Nineties dancehall front-runner, Frisco Kid, says come 2020, he will be seeking to bring back some authenticity to dancehall music. During his performance at a Gleaner staff meeting on Tuesday, the deejay says in recent times, fans have been requesting that he return to the music scene to “fix things”, as dancehall music has lost its love.

“Yuh see fi 2020, we a go channel back the music to how we know it should be because right now out there, music lost its value. Nobody nuh wah hear dancehall again coming from Jamaica, it’s all about the afrobeats and everything else. We know every era have a different energy and vibe innu but it all boil down to doing things in the right and proper manner,” he said. “Me wah di yute dem do good music, real music. We affi take a page outta the icon dem books. Look pan man like Freddie McGregor, from before me even born dem man deh a sing, and guess wah, me can go watch him at a concert right now in this day and age; and yuh still feel da energy and da love deh.

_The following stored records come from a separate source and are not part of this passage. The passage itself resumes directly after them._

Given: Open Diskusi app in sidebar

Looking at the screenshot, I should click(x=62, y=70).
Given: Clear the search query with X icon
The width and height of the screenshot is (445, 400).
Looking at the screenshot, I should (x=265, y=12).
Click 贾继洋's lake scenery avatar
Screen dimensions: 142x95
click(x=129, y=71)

The greats like Dennis Brown, Gregory Isaacs (RIP), Beres Hammond. Dem man deh make real, authentic music weh will never die.”

He went on to explain that contrary to popular belief, the subject matter of the songs being produced today is not usually the problem. He says he sees no issues with artistes singing about ‘gyal and guns’ but says the problem lies with how the artistes choose to relay their messages. “This generation have no love for themselves and so dem nah no love for anybody else either. Das why when dem sing, the music sound so. Nuh love nuh inna dem, they have no joy. Dem a glorify some thing weh nah benefit nobody. Me nuh say yuh can’t sing bout gyal and gun innu, but is not what yuh say, is how yuh say it,” he said. “Me do Big Speech from 1993, that’s some 26 years, and yet me can still sing da song deh today fi yuh pan stage and it rock yuh, and yuh enjoy it because it full a love and good energy.

“Dem time deh we a dweet fi di culture and the love of music. Nowadays, dem yute yah weh a do music do it because of what dem can achieve from it but, at the end of the day, it nuh have no moral and nuh value,” he continued. “Me expect dem likkle yute here now weh just a come into the business fi look and learn. We want dem to know that whatsoever dem do, dem must try do it good and in the right and proper manner that it can educate, uplift and sustain.”